You can apply different actions to traffic matching a malicious domain signature or domain name. The actions are "alert," "allow," "block," and "sinkhole." The default and recommended action is "sinkhole" because it protects your environment and also provides increased visibility into hosts that might be infected. You can either use the sinkhole FQDN supplied by Palo Alto Networks or you can configure a real host and IP address as the sinkhole address. A real host should reside in a different security zone than the DNS client because only network traffic that traverses security zones is logged by the firewall. One reason to use a real "sinkhole" host is to enable you to analyze the behavior of an infected host on the network.

DoS Protection Policies and Profiles - Rule Match Criteria

You can configure DoS Protection policy rules to use zone names, interface names, IP addresses, usernames, or service names as match conditions for blocking DoS attacks.

Source Address Exclusion List

You can whitelist up to 20 source IP addresses or address objects on the Source Address Exclusion list. The list accepts fully qualified domain names, specific IP addresses, IP address ranges, IP subnets, or IP address groups. Traffic that matches an address on the list is recorded in the Traffic log as an informational alert. You can create allow lists at Network > Network Profiles.

Packet-Based Attacks: Drop Entire Packet

You select the drop characteristics for each packet type when you configure packet-based attack protection in the Zone Protection Profile.
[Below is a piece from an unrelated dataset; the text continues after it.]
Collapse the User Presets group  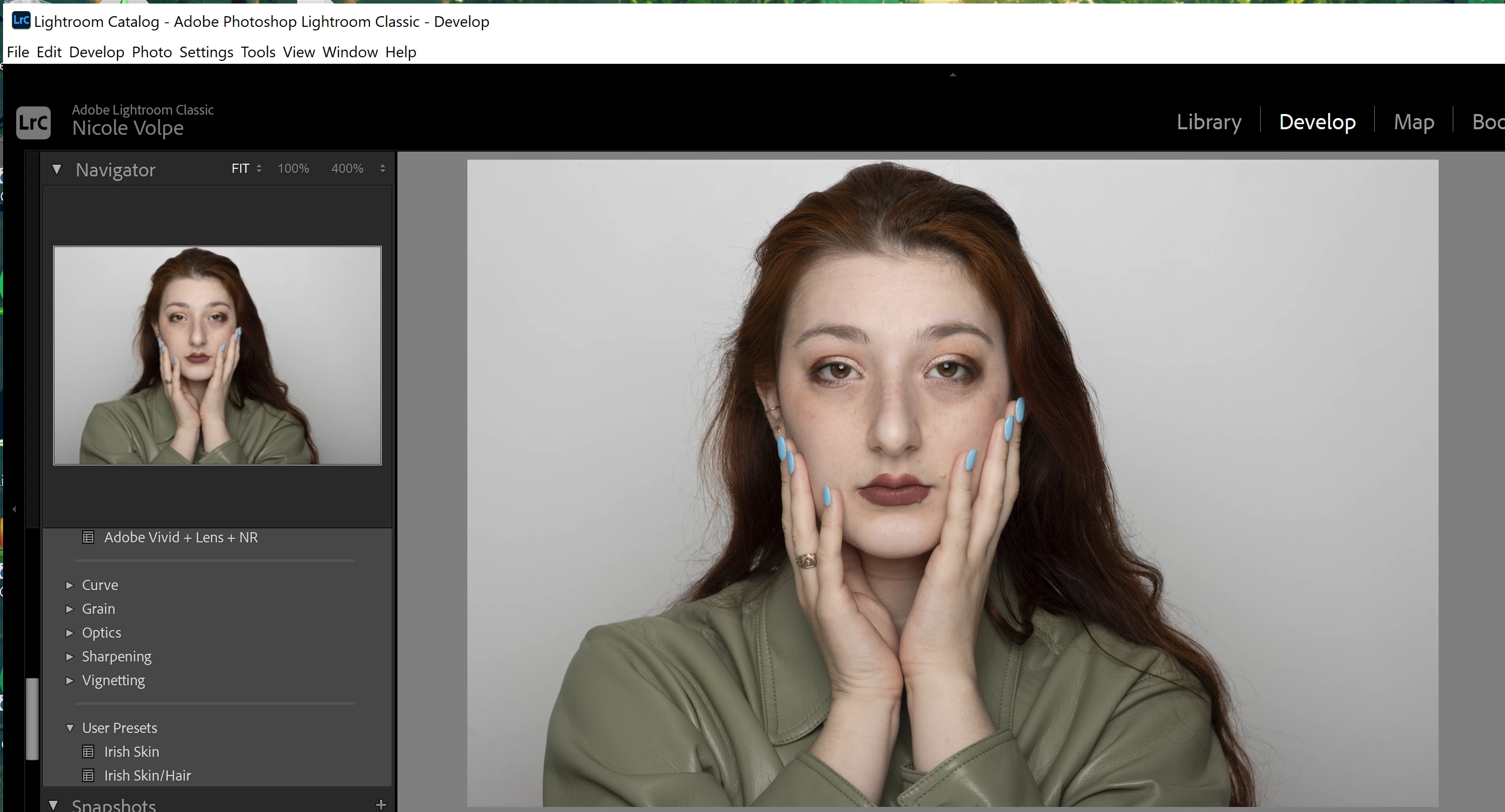coord(70,728)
You can drop malformed IP packets, TCP SYN, and SYN‐ACK packets that contain data, and fragmented ICMP packets. Each packet type has a set of characteristics and options that you select to control whether the firewall drops a packet.

Security Profiles:

create different levels or roles of system user and access allow each user access only to those portions of system under that user role. Security Profiles are not necessary for Security policy rules configured with the "deny" action, because no further processing is needed if the network traffic will be blocked. As with Security policy rules, Security Profiles are applied to all packets over the life of a session. Security Profiles enable you to have more granular control over allowed traffic. Security Profiles log detected threats to the logs found at Monitor > Logs.